While this study provides valuable insights into the genetic diversity, antimicrobial resistance (AMR) patterns, and virulence factors of M. tuberculosis strains in the Amhara region, it has limitations. The reliance on whole-genome sequencing (WGS) without phenotypic drug susceptibility testing (DST) limits the validation of resistance profiles. Additionally, the study lacked clinical and epidemiological data, which would have provided a more comprehensive understanding of the factors driving drug-resistant TB spread. Resource constraints also limited the depth of genomic analysis.

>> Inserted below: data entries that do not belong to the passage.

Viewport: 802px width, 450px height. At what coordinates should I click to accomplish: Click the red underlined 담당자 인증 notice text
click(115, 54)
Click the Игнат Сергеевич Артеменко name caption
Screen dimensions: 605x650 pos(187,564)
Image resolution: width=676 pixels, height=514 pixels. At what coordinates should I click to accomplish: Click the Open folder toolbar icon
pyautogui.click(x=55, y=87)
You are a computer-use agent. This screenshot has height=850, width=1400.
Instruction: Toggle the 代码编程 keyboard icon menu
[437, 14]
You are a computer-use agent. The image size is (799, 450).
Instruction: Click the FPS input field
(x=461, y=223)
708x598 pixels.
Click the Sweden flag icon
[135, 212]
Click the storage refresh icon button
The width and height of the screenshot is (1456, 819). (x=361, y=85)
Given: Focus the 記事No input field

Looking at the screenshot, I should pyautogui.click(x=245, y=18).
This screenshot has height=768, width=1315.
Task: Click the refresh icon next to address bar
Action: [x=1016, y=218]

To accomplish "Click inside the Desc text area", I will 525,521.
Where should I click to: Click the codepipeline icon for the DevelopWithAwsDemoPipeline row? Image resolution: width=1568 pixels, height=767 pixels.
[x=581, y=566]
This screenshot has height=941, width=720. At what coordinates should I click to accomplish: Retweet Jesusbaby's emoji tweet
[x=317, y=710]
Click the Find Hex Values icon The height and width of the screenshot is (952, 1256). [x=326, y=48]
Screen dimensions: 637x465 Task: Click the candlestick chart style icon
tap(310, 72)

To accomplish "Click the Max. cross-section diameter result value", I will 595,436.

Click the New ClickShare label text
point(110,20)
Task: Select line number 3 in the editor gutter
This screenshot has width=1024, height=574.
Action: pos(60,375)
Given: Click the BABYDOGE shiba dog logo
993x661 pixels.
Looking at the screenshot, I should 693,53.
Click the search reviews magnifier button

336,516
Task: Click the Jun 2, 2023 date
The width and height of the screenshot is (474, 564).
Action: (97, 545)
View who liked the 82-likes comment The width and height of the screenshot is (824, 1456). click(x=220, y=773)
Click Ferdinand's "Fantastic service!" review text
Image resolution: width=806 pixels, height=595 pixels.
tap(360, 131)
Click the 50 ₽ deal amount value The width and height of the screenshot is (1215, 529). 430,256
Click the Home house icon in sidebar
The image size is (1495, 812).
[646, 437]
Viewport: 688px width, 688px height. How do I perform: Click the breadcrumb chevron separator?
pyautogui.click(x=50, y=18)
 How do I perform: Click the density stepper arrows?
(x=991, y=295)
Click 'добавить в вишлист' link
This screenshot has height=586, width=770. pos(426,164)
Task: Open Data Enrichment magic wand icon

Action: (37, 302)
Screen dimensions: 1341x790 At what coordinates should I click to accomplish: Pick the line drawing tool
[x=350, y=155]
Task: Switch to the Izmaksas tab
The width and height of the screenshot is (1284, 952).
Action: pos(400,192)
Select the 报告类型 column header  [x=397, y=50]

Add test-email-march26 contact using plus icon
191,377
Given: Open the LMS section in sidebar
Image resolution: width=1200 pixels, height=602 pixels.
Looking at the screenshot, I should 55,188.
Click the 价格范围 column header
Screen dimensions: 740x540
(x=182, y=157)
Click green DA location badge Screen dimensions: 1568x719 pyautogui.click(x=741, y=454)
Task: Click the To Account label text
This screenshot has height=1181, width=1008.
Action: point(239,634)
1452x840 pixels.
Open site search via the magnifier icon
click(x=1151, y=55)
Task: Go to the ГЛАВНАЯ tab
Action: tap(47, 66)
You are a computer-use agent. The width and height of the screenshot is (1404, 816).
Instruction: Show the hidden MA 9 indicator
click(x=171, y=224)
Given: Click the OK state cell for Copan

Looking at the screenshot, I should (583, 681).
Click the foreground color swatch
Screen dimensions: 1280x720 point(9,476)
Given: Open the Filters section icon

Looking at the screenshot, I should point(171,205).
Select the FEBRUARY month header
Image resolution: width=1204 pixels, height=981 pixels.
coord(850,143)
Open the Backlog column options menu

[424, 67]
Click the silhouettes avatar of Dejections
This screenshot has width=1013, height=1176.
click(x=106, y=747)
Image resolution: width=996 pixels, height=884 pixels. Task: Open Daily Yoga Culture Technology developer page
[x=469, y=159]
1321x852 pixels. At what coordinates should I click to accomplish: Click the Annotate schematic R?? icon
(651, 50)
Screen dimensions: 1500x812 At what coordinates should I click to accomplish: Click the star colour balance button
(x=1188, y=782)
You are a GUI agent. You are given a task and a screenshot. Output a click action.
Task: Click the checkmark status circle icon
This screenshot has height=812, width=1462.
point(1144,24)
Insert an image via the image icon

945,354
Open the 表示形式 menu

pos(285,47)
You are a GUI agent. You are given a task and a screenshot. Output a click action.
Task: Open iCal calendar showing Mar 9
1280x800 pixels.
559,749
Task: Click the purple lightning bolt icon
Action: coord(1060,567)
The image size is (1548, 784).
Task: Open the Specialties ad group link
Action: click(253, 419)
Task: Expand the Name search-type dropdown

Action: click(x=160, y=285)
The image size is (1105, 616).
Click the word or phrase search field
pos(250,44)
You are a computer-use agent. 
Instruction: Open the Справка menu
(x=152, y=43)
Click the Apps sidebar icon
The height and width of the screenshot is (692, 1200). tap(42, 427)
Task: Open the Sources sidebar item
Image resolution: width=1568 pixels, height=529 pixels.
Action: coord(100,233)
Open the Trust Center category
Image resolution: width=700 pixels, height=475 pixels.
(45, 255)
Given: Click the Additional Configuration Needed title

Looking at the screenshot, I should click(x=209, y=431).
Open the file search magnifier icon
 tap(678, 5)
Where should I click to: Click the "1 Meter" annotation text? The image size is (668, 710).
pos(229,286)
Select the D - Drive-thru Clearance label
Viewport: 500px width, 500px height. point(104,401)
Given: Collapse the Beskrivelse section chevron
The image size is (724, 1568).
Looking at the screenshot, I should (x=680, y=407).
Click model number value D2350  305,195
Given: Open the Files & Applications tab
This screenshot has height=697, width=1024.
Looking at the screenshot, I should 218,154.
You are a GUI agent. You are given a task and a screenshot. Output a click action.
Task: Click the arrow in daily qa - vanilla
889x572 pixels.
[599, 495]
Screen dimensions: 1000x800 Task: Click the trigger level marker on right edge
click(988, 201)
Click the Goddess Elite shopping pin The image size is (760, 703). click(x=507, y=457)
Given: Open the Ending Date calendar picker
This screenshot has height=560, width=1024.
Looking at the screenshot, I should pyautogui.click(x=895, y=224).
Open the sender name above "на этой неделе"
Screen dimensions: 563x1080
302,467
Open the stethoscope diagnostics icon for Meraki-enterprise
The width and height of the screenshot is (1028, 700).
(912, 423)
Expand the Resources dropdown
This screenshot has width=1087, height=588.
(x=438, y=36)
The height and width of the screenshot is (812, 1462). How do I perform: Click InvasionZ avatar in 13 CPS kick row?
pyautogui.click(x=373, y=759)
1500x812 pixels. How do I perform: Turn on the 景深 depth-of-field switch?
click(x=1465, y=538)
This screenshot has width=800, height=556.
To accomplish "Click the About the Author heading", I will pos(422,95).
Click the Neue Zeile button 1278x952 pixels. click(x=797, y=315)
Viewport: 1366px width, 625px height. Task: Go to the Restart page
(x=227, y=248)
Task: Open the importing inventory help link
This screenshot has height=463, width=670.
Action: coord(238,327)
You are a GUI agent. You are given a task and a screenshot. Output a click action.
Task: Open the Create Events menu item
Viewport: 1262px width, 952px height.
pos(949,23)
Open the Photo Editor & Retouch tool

Conclusion and recommendations

This study demonstrated that TB in the Amhara region is caused by a wide diversity of MTB strains belonging to lineages L1, L3, and L4 with a predominance of L4-T3-ETH, L3-CAS1-Delhi and L3-CAS1-Killi families. Overall, L4 was the most frequently observed MTB genotype and was associated with the highest proportion of drug resistance. The study also highlighted the usefulness of mutations at rpoB, katG, embB, rpsL, pncA, ethA, gyrA, and rrs genes as molecular markers for the rapid detection of resistance for RIF, INH, EMB, SM, PZA, ETH, FLQs, and SLIDs, respectively. This study also provided valuable insights into the virulence genes of Mycobacterium tuberculosis isolates from the Amhara region of Ethiopia. Notably, the virulent genes esxN and esxM were frequently present in all isolates. The high prevalence of MDR-TB and the detection of resistance to second-line drugs, including bedaquiline and clofazimine, underscore the urgent need for advanced molecular diagnostic tools. Establishing a robust surveillance system to monitor the spread of resistant strains and their genetic evolution can inform public health interventions and prevent the further spread of resistant TB. Tailoring treatment based on the genetic profile of the infecting strain can improve treatment outcomes and reduce the risk of further resistance development.